Dans le sens contraire, une estime de soi trop élevée peut être associée à des situations où la place de l’autre est peu considérée et où les intérêts personnels de l’individu sont toujours la priorité par rapport à autrui. Lorsque cela est omniprésent, la surestimation de ses attributs et la possibilité d’un égocentrisme démesuré risquent tôt ou tard de provoquer des conflits relationnels.
Toutefois, notons qu’une blessure narcissique peut autant être provoquée par la négligence ou l’insatisfaction des besoins de base du bébé que par l’autre extrême, qui est le «surinvestissement de l’amour» envers celui-ci. Il est important de laisser le jeune enfant faire ses propres expériences d’autonomie (réussites et échecs), mettre une distance graduelle et l’aider à développer sa capacité à réaliser des efforts pour avancer dans la vie.
Malgré cela, il est aussi souhaitable pour les figures parentales et/ou de substitution, de montrer à l’enfant qu’il est aimable malgré tout et que sa présence demeure appréciée. C’est de cette façon que l’enfant comprendra vraiment qu’il a une valeur. Si les conditions le permettent, cela implique ensuite de la part du parent de sexe opposé (père d’une fille, mère d’un fils) de diminuer graduellement sa proximité avec l’enfant vers l’âge de six ou sept ans. Cependant, cela ne signifie pas de disparaitre, mais bien de laisser le parent de même sexe prendre la place principale dans l’éducation et l’accompagnement de l’enfant.
Des politiciens, artistes, athlètes ou toutes autres personnes peuvent se servir de leurs tendances narcissiques pour contribuer favorablement au monde.
Lorsqu’il y a déséquilibre, il est fréquent que les personnes arrivent à posséder une estime déformée de leurs attributs. La plupart des individus ayant des problématiques reliées à l’amour de soi ont des complications reliées à l’estime, qui peuvent influencer leur vie personnelle, relationnelle, professionnelle et sociale. Toutefois, ce n’est pas parce qu’une personne présente des tendances narcissiques qu’elle empoisonnera toujours les relations.
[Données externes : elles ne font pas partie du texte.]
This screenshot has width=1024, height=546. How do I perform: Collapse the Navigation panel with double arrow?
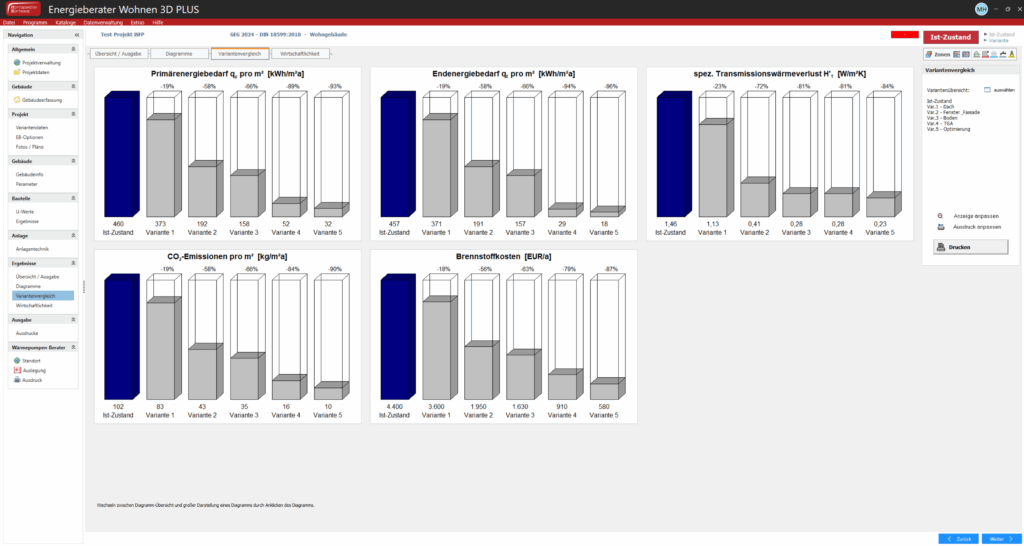tap(77, 35)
Dans certains cas, le narcissisme peut même être valorisé par la société. Est-ce que la personne se sert de son narcissisme pour faire du bien à l’évolution de la société, ou pour nuire à l’harmonie? Des politiciens, artistes, athlètes ou toutes autres personnes peuvent se servir de leurs tendances narcissiques pour contribuer favorablement au monde. Par exemple, fonder des mouvements, associations ou organismes pour diverses causes.
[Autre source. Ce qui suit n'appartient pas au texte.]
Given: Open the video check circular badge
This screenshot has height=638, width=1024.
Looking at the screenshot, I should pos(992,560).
L’appréciation du narcissisme d’un individu se fait donc à partir de l’évaluation de l’entourage, en regardant la nature de ses conséquences relationnelles et sociales. Cependant, la problématique associée au narcissisme qui est habituellement discutée dans le langage populaire est souvent associée à la présence d’effets négatifs ou nuisibles à l’entourage. Par exemple, un(e) conjoint(e) n’ayant pas de respect pour son/sa partenaire ou un(e) employeur(e) n’ayant pas d’empathie et exploitant ses collègues. Même si cette facette du narcissisme existe et qu’elle est importante, cette vision exclusive demeure limitée.
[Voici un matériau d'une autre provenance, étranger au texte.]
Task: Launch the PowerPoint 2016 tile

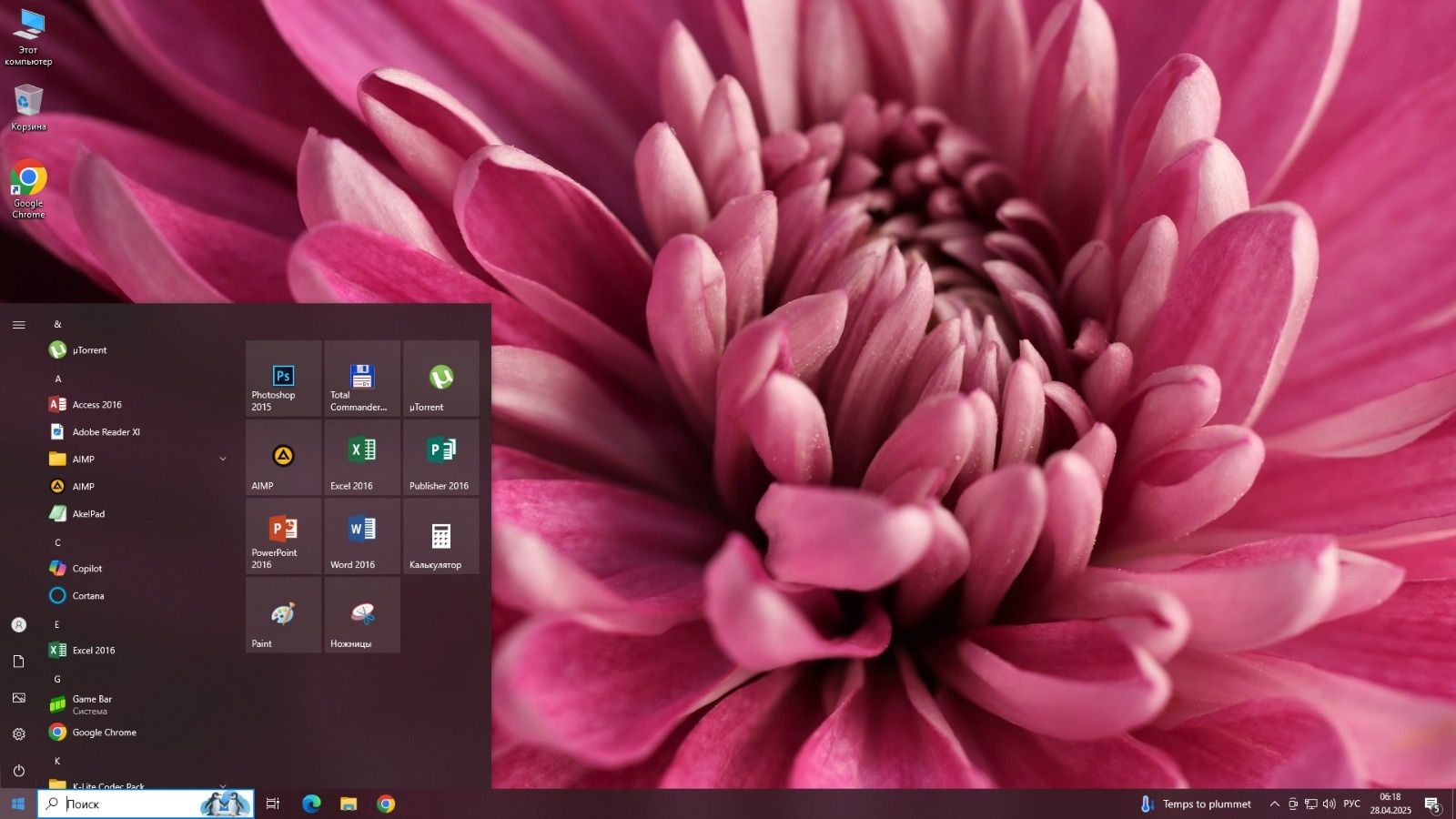Action: coord(283,537)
Sans une base équilibrée d’amour de soi, la personne risque de s’accrocher à «l’amour de l’autre» et en dépendre au point de ne plus se respecter réellement. La limite souhaitable du narcissisme se distingue à partir de la capacité à reconnaitre ses propres failles ou imperfections et arriver à accepter que les autres ne sont pas parfaits et qu’ils ont aussi des forces et des faiblesses.